Work task | In full and without alteration, return the records below.

*** Records to process Section Begins ***

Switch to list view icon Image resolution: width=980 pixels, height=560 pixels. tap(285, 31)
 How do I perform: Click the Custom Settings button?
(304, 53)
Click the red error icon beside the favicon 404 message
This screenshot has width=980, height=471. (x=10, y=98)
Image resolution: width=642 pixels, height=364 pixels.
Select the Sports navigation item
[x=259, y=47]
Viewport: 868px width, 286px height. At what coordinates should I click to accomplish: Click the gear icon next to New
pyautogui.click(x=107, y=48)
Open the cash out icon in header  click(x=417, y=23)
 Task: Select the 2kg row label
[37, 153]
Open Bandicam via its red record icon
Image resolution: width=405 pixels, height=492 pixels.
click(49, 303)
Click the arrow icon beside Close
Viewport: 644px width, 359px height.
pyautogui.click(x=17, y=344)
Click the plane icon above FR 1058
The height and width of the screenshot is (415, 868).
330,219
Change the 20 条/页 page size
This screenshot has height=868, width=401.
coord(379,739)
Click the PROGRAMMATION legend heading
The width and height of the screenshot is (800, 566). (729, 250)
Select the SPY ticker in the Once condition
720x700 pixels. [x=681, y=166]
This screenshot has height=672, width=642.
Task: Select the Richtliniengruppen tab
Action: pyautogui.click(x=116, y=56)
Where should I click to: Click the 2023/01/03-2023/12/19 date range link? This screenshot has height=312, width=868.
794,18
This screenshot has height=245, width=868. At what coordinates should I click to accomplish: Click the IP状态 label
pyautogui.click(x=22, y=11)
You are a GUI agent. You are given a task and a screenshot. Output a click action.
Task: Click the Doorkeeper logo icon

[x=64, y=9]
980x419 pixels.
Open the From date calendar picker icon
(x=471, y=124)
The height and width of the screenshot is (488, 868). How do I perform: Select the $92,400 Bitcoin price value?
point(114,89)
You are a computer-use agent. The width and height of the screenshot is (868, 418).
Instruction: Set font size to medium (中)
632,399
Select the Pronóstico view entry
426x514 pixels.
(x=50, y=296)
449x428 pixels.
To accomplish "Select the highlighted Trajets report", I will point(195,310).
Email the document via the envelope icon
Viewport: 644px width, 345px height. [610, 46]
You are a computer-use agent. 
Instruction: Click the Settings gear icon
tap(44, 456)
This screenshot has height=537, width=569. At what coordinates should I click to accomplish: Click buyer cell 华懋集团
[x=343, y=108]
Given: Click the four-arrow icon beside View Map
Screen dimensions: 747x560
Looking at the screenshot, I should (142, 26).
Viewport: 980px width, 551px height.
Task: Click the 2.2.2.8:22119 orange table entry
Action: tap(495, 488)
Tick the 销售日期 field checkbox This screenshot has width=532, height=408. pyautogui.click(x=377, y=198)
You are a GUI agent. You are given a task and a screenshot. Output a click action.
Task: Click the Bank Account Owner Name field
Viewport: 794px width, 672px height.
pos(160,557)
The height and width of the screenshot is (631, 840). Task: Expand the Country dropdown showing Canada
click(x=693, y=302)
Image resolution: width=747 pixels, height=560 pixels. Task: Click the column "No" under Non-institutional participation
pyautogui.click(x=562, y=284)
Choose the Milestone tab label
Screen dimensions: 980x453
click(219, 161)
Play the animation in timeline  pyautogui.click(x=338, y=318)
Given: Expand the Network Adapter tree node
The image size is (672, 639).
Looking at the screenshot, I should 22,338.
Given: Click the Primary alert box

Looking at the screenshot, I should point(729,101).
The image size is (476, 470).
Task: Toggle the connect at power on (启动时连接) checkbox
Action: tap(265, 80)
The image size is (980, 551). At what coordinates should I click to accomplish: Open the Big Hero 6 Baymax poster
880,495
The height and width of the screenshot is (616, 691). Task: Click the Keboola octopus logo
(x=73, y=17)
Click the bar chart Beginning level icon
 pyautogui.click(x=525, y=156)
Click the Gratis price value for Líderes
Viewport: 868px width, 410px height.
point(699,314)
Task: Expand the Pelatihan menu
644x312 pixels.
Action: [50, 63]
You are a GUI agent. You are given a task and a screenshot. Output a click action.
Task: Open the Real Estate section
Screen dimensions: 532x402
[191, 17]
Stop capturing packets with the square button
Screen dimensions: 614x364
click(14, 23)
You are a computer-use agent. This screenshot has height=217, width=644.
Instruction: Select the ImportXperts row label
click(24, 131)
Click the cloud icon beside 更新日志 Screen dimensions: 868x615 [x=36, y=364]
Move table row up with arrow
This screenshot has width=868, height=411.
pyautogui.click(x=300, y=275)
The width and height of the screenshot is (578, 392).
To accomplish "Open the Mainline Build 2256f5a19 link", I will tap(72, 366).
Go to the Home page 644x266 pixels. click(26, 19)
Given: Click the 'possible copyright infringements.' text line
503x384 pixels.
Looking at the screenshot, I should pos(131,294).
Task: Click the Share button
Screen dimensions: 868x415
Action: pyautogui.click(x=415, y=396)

*** Records to process Section Ends ***

Exercise answer |
Switch to list view icon Image resolution: width=980 pixels, height=560 pixels. tap(285, 31)
 How do I perform: Click the Custom Settings button?
(304, 53)
Click the red error icon beside the favicon 404 message
This screenshot has width=980, height=471. (x=10, y=98)
Image resolution: width=642 pixels, height=364 pixels.
Select the Sports navigation item
[x=259, y=47]
Viewport: 868px width, 286px height. At what coordinates should I click to accomplish: Click the gear icon next to New
pyautogui.click(x=107, y=48)
Open the cash out icon in header  click(x=417, y=23)
 Task: Select the 2kg row label
[37, 153]
Open Bandicam via its red record icon
Image resolution: width=405 pixels, height=492 pixels.
click(49, 303)
Click the arrow icon beside Close
Viewport: 644px width, 359px height.
pyautogui.click(x=17, y=344)
Click the plane icon above FR 1058
The height and width of the screenshot is (415, 868).
330,219
Change the 20 条/页 page size
This screenshot has height=868, width=401.
coord(379,739)
Click the PROGRAMMATION legend heading
The width and height of the screenshot is (800, 566). (729, 250)
Select the SPY ticker in the Once condition
720x700 pixels. [x=681, y=166]
This screenshot has height=672, width=642.
Task: Select the Richtliniengruppen tab
Action: pyautogui.click(x=116, y=56)
Where should I click to: Click the 2023/01/03-2023/12/19 date range link? This screenshot has height=312, width=868.
794,18
This screenshot has height=245, width=868. At what coordinates should I click to accomplish: Click the IP状态 label
pyautogui.click(x=22, y=11)
You are a GUI agent. You are given a task and a screenshot. Output a click action.
Task: Click the Doorkeeper logo icon

[x=64, y=9]
980x419 pixels.
Open the From date calendar picker icon
(x=471, y=124)
The height and width of the screenshot is (488, 868). How do I perform: Select the $92,400 Bitcoin price value?
point(114,89)
You are a computer-use agent. The width and height of the screenshot is (868, 418).
Instruction: Set font size to medium (中)
632,399
Select the Pronóstico view entry
426x514 pixels.
(x=50, y=296)
449x428 pixels.
To accomplish "Select the highlighted Trajets report", I will point(195,310).
Email the document via the envelope icon
Viewport: 644px width, 345px height. [610, 46]
You are a computer-use agent. 
Instruction: Click the Settings gear icon
tap(44, 456)
This screenshot has height=537, width=569. At what coordinates should I click to accomplish: Click buyer cell 华懋集团
[x=343, y=108]
Given: Click the four-arrow icon beside View Map
Screen dimensions: 747x560
Looking at the screenshot, I should (142, 26).
Viewport: 980px width, 551px height.
Task: Click the 2.2.2.8:22119 orange table entry
Action: tap(495, 488)
Tick the 销售日期 field checkbox This screenshot has width=532, height=408. pyautogui.click(x=377, y=198)
You are a GUI agent. You are given a task and a screenshot. Output a click action.
Task: Click the Bank Account Owner Name field
Viewport: 794px width, 672px height.
pos(160,557)
The height and width of the screenshot is (631, 840). Task: Expand the Country dropdown showing Canada
click(x=693, y=302)
Image resolution: width=747 pixels, height=560 pixels. Task: Click the column "No" under Non-institutional participation
pyautogui.click(x=562, y=284)
Choose the Milestone tab label
Screen dimensions: 980x453
click(219, 161)
Play the animation in timeline  pyautogui.click(x=338, y=318)
Given: Expand the Network Adapter tree node
The image size is (672, 639).
Looking at the screenshot, I should 22,338.
Given: Click the Primary alert box

Looking at the screenshot, I should point(729,101).
The image size is (476, 470).
Task: Toggle the connect at power on (启动时连接) checkbox
Action: tap(265, 80)
The image size is (980, 551). At what coordinates should I click to accomplish: Open the Big Hero 6 Baymax poster
880,495
The height and width of the screenshot is (616, 691). Task: Click the Keboola octopus logo
(x=73, y=17)
Click the bar chart Beginning level icon
 pyautogui.click(x=525, y=156)
Click the Gratis price value for Líderes
Viewport: 868px width, 410px height.
point(699,314)
Task: Expand the Pelatihan menu
644x312 pixels.
Action: [50, 63]
You are a GUI agent. You are given a task and a screenshot. Output a click action.
Task: Open the Real Estate section
Screen dimensions: 532x402
[191, 17]
Stop capturing packets with the square button
Screen dimensions: 614x364
click(14, 23)
You are a computer-use agent. This screenshot has height=217, width=644.
Instruction: Select the ImportXperts row label
click(24, 131)
Click the cloud icon beside 更新日志 Screen dimensions: 868x615 [x=36, y=364]
Move table row up with arrow
This screenshot has width=868, height=411.
pyautogui.click(x=300, y=275)
The width and height of the screenshot is (578, 392).
To accomplish "Open the Mainline Build 2256f5a19 link", I will tap(72, 366).
Go to the Home page 644x266 pixels. click(26, 19)
Given: Click the 'possible copyright infringements.' text line
503x384 pixels.
Looking at the screenshot, I should pos(131,294).
Task: Click the Share button
Screen dimensions: 868x415
Action: pyautogui.click(x=415, y=396)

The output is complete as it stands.